◆ **TEXT PASSAGE**:
____________

Month: February 2020

Longest-Ever S. Hemisphere Tree-Ring Reconstruction Finds The 1700s-1800s Were Warmer Than Today

A new 5680-year tree-ring temperature reconstruction for southern South America (Lara et al., 2020) reveals (a) no clear warming trend in recent decades, and (b) the 18th and 19th centuries (and many centennial-scale periods from the last 5680 years) had much warmer temperatures than today.

Image Source: Lara et al., 2020

In addition to finding modern temperature changes in southern South America fall well within the range of natural variability in the context of the last 5680 years, Lara et al. (2020) assess solar forcing to have contributed to climate variations for this region of the Southern Hemisphere.

The authors find CO2 fertilization can explain trees’ improved water use efficiency and tree-ring growth in general; this affects the capacity for tree-rings to be a proxy for long-term temperature variability.

They emphasize this composite tree-ring record is “the longest in the Southern Hemisphere.”

Lara et al., 2020

“The most outstanding features in the reconstruction presented here are two major warm periods between 3140–2800 BC and 70 BC – 150 AD (5159–4819 and 2089–1869 years ago, respectively, counted from 2019 to facilitate comparisons with glacier records based on 10Be dated moraines). During these warm periods, no glacier advances have been reported for Patagonia (Aniya, 2013; Kaplan et al., 2016; Strelin et al., 2014, Fig. 5A).”

“Reconstructed mean maximum temperature in our record shows warmer conditions during the 19th century (1780–1880 AD) than in the 20th century (Fig. 3D and Figs. 3D and S3). This pattern coincides with above average spring-summer temperatures during the 19th century, reconstructed from a completely independent 600-year record based on varved sediments from El Plomo Lake, Patagonia at 47° S (Elbert et al., 2015; Fig. S3, r = 0.22, p < 0.001, for the period 1780–2009). This is the warmest period in the entire El Plomo record (Elbert et al., 2015). Particularly warm summer conditions in the 1800s were also reported for Laguna Escondida in western Patagonia at 45° S (Elbert et al., 2013) and for northern Argentinean Patagonia (Villalba, 1990). The 1775–1804 period has also been described as the warmest 30-year period in a millennial reconstruction for South America, south of 20° S (Neukom et al., 2011).”

“The subdued warming pattern during recent decades in our record is consistent with reports from instrumental records for southern Chile (38°–48°S), where there are no clear temperature patterns or significant trends reported over the period 1979–2009 (Falvey and Garreaud, 2009).”

____________

◆ **RECORD SET**:
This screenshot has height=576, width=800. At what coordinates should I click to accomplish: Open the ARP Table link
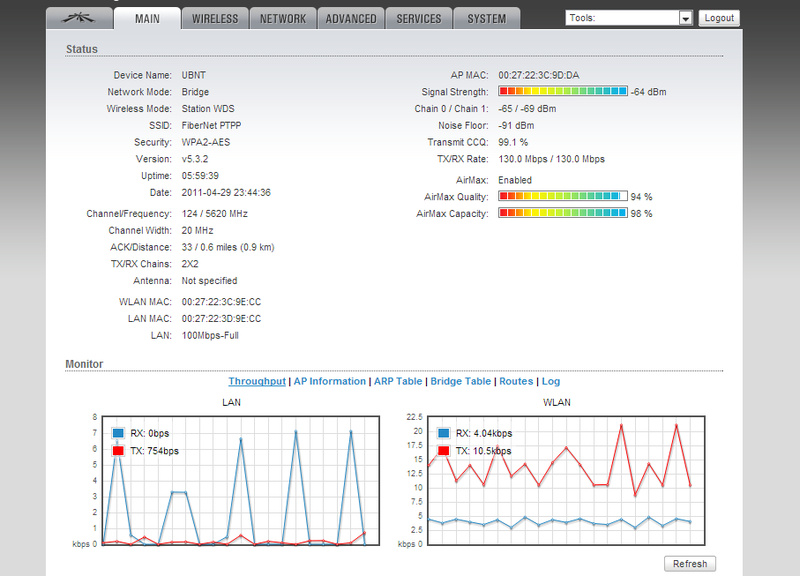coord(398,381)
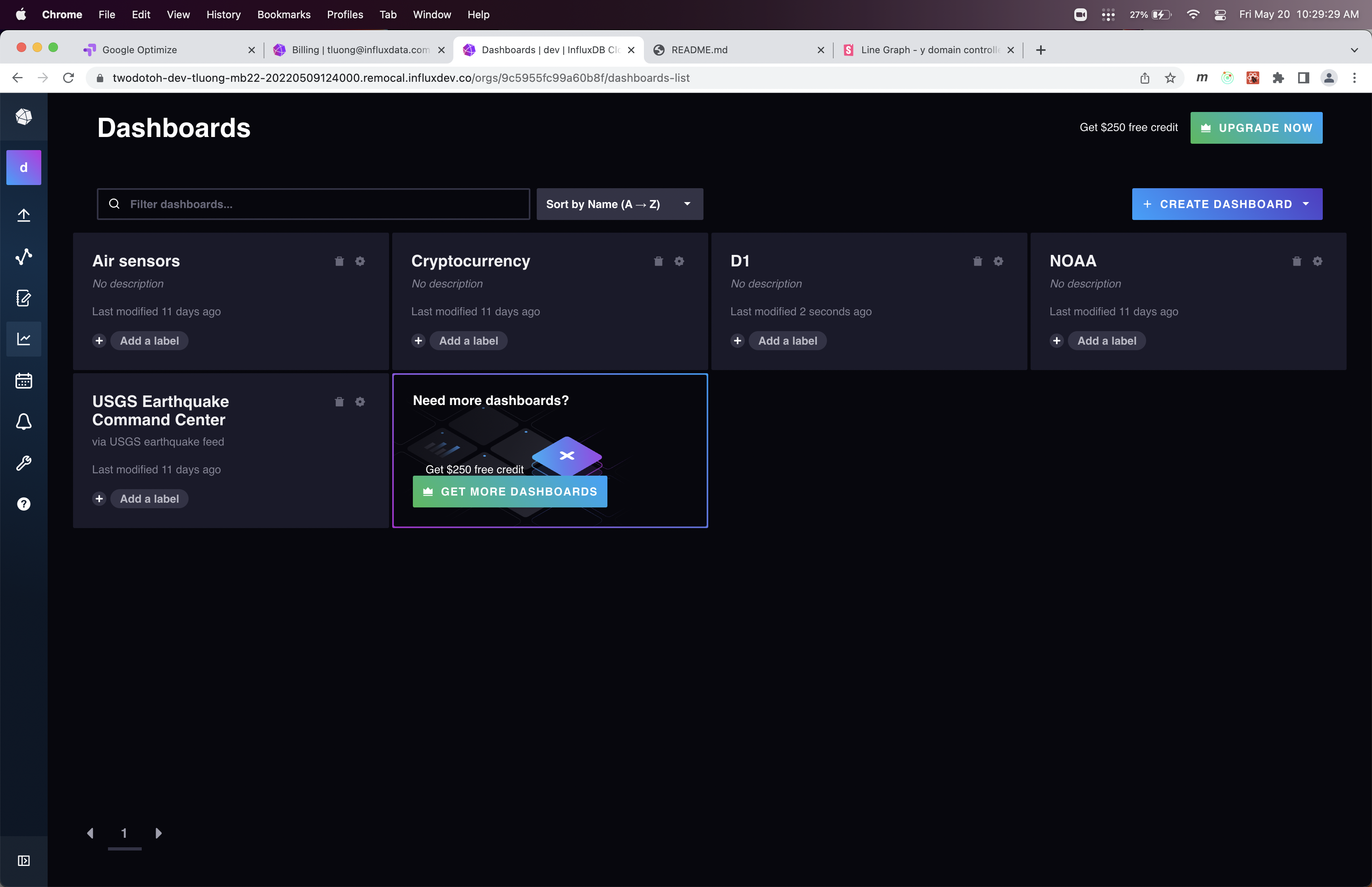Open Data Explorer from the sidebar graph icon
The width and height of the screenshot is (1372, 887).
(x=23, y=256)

____________

◆ **SHORT EXERCISE**:
Continue the passage on the South American tree-ring temperature reconstruction, starting after its last sentence.

◆ **EXERCISE RESULT**:
Consistent with the patterns documented in this paper, low frequency reconstructed cold temperature anomalies for the NH and periods of minimal solar activity were variable with periods of coincidences and discrepancies during the last 1200 years (Anchukaitis et al., 2017). Changes in large scale NH circulation are thought to provide a possible mechanism for these differences (Anchukaitis et al., 2017). The two major periods with positive anomalies in our reconstruction (3140–2800 BC and 70 BC-150 AD), coincide with positive anomalies of solar irradiance, but the deviations in the TSI are proportionally smaller in the latter period (Fig. 5A).

A strong CO2 fertilization effect has been the main explanation for the significant increase in water-use efficiency (WUE) reported for Northern Hemisphere temperate and boreal forests over the recent two decades (Keenan et al., 2013).”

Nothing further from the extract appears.